Mistake #1: Relying on Individuals and Human-Driven Processes

A situation we have seen many times flows a bit like this: 

  • It is the midst of a crisis – were you lucky enough to get Slashdotted? 
  • A change is made to your data center equipment – a new volume is added to your NetApp so that it can serve as high-speed storage for your web tier. 
  • Moving quickly, you forget to add the new volume to your NetApp monitoring.

Post-crisis, everyone is too busy breathing sighs of relief to worry about that new volume. It slowly but surely fills up or starts exhibiting latency, due to high IO operations. No one is alerted, and customers are the first to notice, call in, and complain. Quite possibly, the CTO is the next to call. 

Remove human configuration as much as possible – not just because it saves people time, but because it makes monitoring – and hence the services monitored – that much more reliable.

When looking at solution features, consider the following: 

  • It examines monitored devices continually for modifications, automatically adding new volumes, interfaces, docker containers, Kubernetes pods, load balancer VIPs, databases, and any other changes into monitoring. It then informs you via instant message in real-time or batched notifications, whatever you prefer. 
  • It provides filtering and classification of discovered changes to avoid alert overload.
  • It scans your subnets, or even your hyperscale cloud account, and automatically adds new machines or instances to monitoring. 
  • It graphs and spontaneously creates intelligent dashboards. A dashboard graph based on the sum of the sessions on ten web servers used to view the health of your service should automatically update when you add four more servers. Automation of this collection and representation ensures the continuity of your business overview. 

Do not depend on manual monitoring updates to cover adds, moves, and changes.

GIVEN ENTRIES:
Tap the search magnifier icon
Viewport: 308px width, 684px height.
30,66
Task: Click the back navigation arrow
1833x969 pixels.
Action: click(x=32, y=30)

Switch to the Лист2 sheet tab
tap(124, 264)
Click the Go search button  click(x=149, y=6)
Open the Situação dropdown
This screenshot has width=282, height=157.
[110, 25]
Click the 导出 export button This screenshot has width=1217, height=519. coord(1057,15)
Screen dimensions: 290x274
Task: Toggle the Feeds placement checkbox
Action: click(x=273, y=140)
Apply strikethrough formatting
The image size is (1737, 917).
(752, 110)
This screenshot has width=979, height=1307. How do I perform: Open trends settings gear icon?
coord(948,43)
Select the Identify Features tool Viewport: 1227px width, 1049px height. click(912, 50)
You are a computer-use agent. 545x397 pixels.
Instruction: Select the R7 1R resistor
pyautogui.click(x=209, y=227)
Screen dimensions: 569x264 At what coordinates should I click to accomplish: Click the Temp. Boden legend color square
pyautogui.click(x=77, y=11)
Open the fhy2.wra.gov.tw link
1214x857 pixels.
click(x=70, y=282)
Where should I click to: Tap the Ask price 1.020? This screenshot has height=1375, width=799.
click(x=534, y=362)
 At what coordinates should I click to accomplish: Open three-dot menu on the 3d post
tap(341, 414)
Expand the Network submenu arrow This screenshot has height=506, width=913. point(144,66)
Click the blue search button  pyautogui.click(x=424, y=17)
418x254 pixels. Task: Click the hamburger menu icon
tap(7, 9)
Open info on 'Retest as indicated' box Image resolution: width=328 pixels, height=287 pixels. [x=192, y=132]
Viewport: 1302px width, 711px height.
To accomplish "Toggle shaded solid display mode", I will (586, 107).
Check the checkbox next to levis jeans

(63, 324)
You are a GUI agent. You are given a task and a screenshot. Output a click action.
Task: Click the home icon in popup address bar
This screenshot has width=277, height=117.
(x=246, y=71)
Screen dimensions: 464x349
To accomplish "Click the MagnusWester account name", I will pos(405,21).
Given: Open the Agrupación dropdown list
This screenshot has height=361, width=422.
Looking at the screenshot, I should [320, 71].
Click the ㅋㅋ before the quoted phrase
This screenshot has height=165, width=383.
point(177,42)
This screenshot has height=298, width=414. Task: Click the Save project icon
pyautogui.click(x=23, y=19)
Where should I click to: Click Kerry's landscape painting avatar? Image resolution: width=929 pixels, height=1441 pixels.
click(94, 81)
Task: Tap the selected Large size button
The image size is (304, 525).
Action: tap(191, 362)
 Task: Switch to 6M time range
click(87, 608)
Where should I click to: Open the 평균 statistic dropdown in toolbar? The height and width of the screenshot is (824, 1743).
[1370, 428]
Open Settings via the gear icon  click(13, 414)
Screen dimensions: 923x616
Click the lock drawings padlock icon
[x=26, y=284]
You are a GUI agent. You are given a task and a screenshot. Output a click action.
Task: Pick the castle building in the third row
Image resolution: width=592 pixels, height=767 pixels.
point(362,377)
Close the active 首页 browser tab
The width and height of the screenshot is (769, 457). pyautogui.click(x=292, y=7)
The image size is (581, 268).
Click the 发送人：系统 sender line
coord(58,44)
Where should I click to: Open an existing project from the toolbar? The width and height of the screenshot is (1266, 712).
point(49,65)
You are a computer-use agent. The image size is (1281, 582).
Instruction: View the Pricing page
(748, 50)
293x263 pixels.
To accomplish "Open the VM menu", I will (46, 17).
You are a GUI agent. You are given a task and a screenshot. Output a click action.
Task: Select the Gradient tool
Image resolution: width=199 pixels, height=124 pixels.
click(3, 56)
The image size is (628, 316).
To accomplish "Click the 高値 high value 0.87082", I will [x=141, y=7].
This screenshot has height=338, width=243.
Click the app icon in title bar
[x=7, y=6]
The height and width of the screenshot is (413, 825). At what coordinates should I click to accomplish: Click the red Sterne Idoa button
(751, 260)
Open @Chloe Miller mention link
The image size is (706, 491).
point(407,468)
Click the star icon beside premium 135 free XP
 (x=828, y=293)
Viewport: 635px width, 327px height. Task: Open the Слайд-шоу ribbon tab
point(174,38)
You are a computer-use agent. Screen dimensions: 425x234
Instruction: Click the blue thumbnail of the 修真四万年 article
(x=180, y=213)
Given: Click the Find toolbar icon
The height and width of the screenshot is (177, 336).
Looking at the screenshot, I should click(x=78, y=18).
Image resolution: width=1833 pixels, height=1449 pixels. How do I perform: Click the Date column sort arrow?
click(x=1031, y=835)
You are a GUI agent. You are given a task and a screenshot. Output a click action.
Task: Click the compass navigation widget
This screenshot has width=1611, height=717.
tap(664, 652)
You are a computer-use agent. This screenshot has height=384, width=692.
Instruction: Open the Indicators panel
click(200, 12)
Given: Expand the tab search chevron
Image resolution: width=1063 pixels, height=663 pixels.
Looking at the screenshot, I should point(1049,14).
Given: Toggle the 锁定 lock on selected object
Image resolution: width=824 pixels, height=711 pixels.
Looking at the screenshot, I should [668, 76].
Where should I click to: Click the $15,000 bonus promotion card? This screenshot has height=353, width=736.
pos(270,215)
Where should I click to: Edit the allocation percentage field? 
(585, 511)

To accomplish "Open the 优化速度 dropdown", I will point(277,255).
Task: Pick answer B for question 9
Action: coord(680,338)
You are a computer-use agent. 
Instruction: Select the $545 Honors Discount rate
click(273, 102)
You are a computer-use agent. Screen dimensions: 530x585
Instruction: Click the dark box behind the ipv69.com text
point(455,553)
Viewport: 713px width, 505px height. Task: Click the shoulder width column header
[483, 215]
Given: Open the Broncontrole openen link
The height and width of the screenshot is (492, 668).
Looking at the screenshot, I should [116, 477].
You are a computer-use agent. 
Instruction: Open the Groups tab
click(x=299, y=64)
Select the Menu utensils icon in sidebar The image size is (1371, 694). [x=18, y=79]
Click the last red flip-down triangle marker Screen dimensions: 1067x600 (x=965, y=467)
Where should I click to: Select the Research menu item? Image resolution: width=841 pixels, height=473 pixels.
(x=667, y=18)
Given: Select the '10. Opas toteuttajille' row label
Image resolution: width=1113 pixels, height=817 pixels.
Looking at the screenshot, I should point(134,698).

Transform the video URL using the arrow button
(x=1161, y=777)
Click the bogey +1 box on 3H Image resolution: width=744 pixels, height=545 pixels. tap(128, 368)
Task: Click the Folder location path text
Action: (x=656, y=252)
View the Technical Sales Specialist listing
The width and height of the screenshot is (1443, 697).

TASK DETAILS: What comes next in the article on IT monitoring mistakes? Continue it from its last sentence.

RESPONSE TO THE TASK:
Mistake #2: Considering an Issue Resolved When Monitoring Cannot Detect Recurrence

Outages occur, even when you follow good monitoring practices. An issue is not resolved, though, without ensuring monitoring detects the root cause or is modified to provide early warning. 

For example, a Java application experiencing a service-affecting outage due to a large number of users overloading the system probably exhibited an increase in the number of busy threads. Modify your JMX monitoring to watch for this increase. If you create an alert threshold on this metric or use a monitoring platform that supports dynamic thresholds, you can receive an advanced warning next time. Early warning at least provides a window in which to avoid the outage: time to add another system to share the load or activate load-shedding mechanisms. Configuration of alerts in response to downtime allows you to be proactive next time. The next time you experience an outage, the root cause should never point to a repeated preventable event. 

This is a very important principle. Recovery of service is the first step, it does not mean the issue should be closed or dismissed. You need to be satisfied with the warnings your monitoring solution gave before the issue, and content with the alert types and escalations that triggered during the issue. The issue may be one with no way to warn in advance – catastrophic device failure does occur – but this process of evaluation should be undertaken for every service-impacting event.